* INSTRUCTION
In the records below, lay out the lines from the line with "What do you see at coordinates (1069, 325)" to the line with "center [643, 275].", both included, as a JSON list of strings with one string per line. Leave out blank lines.

[Start of SOURCE DATA]

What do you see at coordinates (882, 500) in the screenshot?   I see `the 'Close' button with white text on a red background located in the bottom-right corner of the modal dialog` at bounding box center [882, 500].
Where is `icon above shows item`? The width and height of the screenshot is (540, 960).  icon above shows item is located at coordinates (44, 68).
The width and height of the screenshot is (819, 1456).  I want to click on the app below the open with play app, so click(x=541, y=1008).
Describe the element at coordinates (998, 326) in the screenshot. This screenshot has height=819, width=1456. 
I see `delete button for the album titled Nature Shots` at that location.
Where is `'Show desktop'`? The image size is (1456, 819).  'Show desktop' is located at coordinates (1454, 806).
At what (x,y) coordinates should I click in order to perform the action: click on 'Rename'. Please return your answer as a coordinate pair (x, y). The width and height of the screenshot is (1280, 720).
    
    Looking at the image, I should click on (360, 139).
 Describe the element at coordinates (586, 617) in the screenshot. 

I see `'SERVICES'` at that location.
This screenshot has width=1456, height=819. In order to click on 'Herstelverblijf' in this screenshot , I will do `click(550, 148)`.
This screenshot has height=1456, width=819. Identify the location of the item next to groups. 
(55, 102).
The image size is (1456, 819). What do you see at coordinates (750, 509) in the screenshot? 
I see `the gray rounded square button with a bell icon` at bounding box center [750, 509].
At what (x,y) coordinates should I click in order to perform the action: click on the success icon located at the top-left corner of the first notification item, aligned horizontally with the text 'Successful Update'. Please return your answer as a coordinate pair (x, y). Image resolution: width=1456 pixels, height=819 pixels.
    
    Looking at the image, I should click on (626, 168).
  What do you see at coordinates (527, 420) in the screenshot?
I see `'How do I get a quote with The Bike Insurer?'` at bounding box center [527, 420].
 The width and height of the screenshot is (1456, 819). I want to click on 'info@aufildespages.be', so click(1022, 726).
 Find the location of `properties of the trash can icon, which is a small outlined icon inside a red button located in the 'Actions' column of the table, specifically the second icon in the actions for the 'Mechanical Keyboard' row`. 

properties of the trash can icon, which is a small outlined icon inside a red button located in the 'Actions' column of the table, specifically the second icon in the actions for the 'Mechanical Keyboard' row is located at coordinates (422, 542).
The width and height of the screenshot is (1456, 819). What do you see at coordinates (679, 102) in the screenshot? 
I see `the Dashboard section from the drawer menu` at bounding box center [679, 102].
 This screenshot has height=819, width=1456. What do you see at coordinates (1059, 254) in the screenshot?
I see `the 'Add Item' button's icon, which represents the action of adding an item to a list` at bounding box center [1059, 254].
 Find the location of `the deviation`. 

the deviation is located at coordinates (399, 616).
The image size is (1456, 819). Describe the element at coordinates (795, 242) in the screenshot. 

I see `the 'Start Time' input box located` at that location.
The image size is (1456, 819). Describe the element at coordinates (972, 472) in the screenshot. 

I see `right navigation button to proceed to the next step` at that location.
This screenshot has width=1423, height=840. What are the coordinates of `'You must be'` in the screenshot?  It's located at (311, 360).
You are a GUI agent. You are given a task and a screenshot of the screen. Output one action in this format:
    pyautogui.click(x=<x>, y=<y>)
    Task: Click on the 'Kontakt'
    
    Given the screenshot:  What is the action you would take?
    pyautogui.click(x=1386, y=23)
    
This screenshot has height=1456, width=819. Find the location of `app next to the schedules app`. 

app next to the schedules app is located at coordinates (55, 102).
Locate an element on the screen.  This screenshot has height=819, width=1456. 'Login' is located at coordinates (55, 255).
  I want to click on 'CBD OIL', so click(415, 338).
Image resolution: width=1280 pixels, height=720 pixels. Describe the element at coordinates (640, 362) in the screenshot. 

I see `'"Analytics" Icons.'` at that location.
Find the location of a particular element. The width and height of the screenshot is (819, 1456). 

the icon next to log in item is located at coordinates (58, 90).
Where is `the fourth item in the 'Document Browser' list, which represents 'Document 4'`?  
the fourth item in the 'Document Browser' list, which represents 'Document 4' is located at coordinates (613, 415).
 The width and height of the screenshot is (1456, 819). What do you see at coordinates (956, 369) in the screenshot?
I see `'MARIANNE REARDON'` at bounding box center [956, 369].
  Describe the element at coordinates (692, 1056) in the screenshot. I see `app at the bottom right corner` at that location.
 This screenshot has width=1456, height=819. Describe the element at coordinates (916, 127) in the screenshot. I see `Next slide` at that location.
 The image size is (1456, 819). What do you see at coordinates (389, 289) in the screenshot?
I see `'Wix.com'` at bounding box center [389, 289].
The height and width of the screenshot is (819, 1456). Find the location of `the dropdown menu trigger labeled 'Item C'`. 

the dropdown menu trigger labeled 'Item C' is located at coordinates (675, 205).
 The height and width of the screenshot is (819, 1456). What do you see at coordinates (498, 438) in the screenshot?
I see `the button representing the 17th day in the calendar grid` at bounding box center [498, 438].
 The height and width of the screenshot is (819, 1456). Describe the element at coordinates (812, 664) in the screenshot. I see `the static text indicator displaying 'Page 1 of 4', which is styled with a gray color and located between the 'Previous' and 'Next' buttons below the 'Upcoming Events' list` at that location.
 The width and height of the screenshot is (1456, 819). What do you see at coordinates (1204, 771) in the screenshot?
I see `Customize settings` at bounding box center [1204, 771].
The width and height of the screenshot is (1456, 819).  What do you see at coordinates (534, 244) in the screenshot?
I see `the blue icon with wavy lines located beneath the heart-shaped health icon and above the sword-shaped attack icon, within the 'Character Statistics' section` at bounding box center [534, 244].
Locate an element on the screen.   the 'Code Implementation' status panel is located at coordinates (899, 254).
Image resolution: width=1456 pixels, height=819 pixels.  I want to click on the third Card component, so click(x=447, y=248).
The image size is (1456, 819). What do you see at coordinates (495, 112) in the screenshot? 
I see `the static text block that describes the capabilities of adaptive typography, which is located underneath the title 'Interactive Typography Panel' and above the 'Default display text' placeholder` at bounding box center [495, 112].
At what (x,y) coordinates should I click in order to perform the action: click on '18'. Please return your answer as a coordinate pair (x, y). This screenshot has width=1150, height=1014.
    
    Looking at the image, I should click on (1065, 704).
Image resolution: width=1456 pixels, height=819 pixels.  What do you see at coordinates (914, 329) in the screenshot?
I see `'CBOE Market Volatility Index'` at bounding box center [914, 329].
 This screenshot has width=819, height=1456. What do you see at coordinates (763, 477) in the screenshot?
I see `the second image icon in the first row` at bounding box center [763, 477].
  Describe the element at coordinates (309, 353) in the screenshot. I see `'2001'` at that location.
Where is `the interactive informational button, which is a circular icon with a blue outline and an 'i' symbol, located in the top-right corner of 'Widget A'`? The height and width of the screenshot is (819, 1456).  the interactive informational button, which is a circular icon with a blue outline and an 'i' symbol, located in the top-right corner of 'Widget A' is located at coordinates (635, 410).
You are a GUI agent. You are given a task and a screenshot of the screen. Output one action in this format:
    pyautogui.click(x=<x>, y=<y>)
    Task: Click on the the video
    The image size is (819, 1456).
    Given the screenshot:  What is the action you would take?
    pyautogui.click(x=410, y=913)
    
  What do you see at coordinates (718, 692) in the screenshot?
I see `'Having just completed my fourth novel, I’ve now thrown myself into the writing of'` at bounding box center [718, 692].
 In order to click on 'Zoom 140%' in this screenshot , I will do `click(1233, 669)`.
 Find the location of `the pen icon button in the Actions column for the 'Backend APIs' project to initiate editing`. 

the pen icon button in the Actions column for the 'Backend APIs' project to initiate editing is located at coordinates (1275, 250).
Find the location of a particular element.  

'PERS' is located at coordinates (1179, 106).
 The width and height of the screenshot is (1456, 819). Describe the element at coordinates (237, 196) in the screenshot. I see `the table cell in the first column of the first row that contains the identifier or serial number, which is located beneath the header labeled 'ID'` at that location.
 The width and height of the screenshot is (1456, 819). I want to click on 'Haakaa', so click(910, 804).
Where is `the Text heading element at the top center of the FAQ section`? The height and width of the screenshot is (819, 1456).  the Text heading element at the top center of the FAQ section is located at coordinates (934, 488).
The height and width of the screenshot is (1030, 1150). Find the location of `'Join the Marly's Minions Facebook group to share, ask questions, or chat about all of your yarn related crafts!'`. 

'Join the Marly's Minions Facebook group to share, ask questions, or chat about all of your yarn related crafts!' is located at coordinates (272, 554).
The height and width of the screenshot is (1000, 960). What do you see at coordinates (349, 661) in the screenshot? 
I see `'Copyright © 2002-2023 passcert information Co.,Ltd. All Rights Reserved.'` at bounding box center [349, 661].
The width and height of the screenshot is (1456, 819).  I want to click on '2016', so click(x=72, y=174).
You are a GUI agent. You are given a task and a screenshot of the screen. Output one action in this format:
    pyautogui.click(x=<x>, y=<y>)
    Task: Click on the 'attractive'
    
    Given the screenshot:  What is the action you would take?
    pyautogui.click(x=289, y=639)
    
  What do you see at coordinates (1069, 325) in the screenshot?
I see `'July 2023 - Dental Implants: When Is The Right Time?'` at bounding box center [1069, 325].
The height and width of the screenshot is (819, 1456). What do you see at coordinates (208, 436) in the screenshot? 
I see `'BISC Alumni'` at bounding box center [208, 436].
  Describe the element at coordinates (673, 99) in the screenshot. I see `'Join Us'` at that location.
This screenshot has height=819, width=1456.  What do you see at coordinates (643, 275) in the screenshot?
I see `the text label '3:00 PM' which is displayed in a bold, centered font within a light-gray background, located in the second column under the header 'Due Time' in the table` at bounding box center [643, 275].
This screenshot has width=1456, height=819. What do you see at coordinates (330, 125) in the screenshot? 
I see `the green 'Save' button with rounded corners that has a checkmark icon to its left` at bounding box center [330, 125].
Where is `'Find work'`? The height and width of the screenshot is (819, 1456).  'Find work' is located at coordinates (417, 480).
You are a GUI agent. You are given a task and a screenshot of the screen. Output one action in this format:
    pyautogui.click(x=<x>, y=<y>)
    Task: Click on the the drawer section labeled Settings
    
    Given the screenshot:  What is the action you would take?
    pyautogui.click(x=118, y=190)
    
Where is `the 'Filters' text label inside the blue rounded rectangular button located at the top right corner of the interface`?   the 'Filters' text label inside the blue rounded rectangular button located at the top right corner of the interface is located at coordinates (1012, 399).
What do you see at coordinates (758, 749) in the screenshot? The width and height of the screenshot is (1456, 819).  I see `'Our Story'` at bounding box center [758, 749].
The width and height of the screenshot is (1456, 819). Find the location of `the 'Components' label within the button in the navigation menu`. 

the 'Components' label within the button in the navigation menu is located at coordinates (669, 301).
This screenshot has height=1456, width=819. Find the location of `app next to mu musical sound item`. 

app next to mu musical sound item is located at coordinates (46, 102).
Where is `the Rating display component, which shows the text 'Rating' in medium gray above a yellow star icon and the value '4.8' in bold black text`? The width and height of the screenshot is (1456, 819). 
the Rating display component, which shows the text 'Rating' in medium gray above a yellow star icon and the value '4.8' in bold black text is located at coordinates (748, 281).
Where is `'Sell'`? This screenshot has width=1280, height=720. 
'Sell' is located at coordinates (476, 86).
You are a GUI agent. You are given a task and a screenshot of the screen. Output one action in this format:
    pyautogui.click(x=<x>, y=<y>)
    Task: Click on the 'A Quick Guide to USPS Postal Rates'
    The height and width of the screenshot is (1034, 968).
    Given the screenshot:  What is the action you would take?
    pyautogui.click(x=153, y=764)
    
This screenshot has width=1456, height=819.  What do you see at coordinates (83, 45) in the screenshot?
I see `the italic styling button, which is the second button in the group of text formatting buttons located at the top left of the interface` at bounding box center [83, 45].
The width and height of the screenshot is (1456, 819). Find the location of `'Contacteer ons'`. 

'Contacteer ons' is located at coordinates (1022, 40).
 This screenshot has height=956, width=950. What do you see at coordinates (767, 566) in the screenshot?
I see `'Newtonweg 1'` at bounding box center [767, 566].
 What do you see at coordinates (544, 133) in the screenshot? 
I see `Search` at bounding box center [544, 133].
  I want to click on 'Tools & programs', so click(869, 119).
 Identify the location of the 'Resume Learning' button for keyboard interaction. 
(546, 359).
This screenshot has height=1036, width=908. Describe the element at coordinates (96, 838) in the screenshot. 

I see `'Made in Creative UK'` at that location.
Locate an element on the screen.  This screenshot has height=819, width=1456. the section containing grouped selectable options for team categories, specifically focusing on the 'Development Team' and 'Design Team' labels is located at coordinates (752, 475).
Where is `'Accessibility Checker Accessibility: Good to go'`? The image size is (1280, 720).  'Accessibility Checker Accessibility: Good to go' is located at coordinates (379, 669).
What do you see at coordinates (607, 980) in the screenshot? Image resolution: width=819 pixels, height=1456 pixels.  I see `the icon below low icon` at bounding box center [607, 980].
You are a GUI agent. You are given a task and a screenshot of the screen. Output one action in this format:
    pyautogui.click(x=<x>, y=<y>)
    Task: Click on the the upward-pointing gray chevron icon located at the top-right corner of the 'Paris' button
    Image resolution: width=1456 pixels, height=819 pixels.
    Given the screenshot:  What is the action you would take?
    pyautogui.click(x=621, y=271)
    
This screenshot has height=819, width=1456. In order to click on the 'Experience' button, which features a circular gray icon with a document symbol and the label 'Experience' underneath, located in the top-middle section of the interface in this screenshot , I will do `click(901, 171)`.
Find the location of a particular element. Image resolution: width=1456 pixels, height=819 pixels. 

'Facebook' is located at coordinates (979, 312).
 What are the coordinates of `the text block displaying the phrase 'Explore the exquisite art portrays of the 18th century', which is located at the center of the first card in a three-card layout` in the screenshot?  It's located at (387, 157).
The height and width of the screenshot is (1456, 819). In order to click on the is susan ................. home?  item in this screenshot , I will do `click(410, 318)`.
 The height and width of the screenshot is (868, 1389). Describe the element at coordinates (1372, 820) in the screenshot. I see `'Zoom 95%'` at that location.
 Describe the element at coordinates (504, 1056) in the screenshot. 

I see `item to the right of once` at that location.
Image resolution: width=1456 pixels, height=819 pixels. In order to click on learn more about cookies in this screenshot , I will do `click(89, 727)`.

[End of SOURCE DATA]

* WRITTEN SOLUTION
[
  "  What do you see at coordinates (1069, 325) in the screenshot?",
  "I see `'July 2023 - Dental Implants: When Is The Right Time?'` at bounding box center [1069, 325].",
  "The height and width of the screenshot is (819, 1456). What do you see at coordinates (208, 436) in the screenshot? ",
  "I see `'BISC Alumni'` at bounding box center [208, 436].",
  "  Describe the element at coordinates (673, 99) in the screenshot. I see `'Join Us'` at that location.",
  "This screenshot has height=819, width=1456.  What do you see at coordinates (643, 275) in the screenshot?",
  "I see `the text label '3:00 PM' which is displayed in a bold, centered font within a light-gray background, located in the second column under the header 'Due Time' in the table` at bounding box center [643, 275]."
]